Best way to handle indexed pages you don't want indexed
-
We've had a lot of pages indexed by google which we didn't want indexed. They relate to a ajax category filter module that works ok for front end customers but under the bonnet google has been following all of the links.
I've put a rule in the robots.txt file to stop google from following any dynamic pages (with a ?) and also any ajax pages but the pages are still indexed on google.
At the moment there is over 5000 pages which have been indexed which I don't want on there and I'm worried is causing issues with my rankings.
Would a redirect rule work or could someone offer any advice?
-
Gavin Since you have added the noindex in the pages, the best way is to let Google crawl those pages, see the noindex and remove them. The other option is to keep everything as is and request these parameter pages via your Google Webmaster Console. Option 1: You never know how long it takes Option 2: This should happen relatively fast I would therefore suggest keeping everything as is and doing a removal request.
-
Right... We think we've been able to get the code noindex code into the dodgy pages. The only way we could think of doing it without breaking the user interface was to put this rule into the PHP.

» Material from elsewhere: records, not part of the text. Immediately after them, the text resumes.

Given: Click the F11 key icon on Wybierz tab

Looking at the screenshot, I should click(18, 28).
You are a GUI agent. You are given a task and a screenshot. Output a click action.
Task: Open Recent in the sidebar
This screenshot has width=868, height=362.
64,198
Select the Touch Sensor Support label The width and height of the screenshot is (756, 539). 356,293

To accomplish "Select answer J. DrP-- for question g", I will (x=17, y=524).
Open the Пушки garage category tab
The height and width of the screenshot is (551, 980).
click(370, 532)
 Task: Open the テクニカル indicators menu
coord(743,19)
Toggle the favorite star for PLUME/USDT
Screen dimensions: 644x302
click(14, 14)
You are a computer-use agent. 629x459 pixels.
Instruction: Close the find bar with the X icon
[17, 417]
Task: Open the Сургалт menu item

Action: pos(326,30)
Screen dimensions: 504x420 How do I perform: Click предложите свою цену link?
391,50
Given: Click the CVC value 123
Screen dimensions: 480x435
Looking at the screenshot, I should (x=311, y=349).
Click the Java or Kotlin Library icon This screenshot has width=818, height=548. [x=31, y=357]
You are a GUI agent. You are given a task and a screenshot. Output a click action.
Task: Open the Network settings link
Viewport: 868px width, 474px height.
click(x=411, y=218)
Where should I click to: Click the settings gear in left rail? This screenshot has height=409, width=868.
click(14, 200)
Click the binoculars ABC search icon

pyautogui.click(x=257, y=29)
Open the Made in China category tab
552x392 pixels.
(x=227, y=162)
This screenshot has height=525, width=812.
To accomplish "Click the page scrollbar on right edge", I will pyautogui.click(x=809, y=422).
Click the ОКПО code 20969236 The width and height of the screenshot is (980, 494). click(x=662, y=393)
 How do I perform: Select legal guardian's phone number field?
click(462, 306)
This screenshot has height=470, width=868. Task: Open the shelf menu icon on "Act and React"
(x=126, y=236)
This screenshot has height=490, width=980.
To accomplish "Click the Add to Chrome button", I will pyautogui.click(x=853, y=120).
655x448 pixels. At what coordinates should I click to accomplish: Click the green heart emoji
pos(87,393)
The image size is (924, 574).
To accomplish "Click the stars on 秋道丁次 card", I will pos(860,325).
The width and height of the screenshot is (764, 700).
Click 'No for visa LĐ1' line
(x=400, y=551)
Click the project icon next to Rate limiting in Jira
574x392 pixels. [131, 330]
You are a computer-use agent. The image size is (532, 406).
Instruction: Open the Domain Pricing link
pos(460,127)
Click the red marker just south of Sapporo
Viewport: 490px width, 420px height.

if(!empty($_SERVER['HTTP_X_REQUESTED_WITH']) && strtolower($_SERVER['HTTP_X_REQUESTED_WITH']) == 'xmlhttprequest')
{normal code
}
else
{echo '';
echo '';
echo '';
echo '';
echo '';
echo '404';
echo '';
echo '';
}Its rendering ok for us front end, if anyone would like to test... I'm just hopeful it would work for google?
http://www.outdoormegastore.co.uk/cycling/cycling-clothing/protective-clothing.html?ajax=1
One thing I am not sure about is how google is going to revisit the said pages. I have put in various rules to the robots.txt files as well as the url parameter handling in webmaster tools to prevent any future pages from being followed... Would these rules need to be removed?
-
The AJAX URLs are used by the site, though, right (for visitors)? If you 404 them, you may be breaking the functionality and not just impacting Google.
Another problem is that, if these pages are no longer crawlable, and you add a page-level directive (whether it's a 404, 301, canonical, NOINDEX, etc.), Google won't process those new instructions. So, they could get stuck in the index. If that's the case, ti may actually be more effective to block the "ajax=" parameter with parameter handling in Google Webmaster Tools (there's a similar option in Bing).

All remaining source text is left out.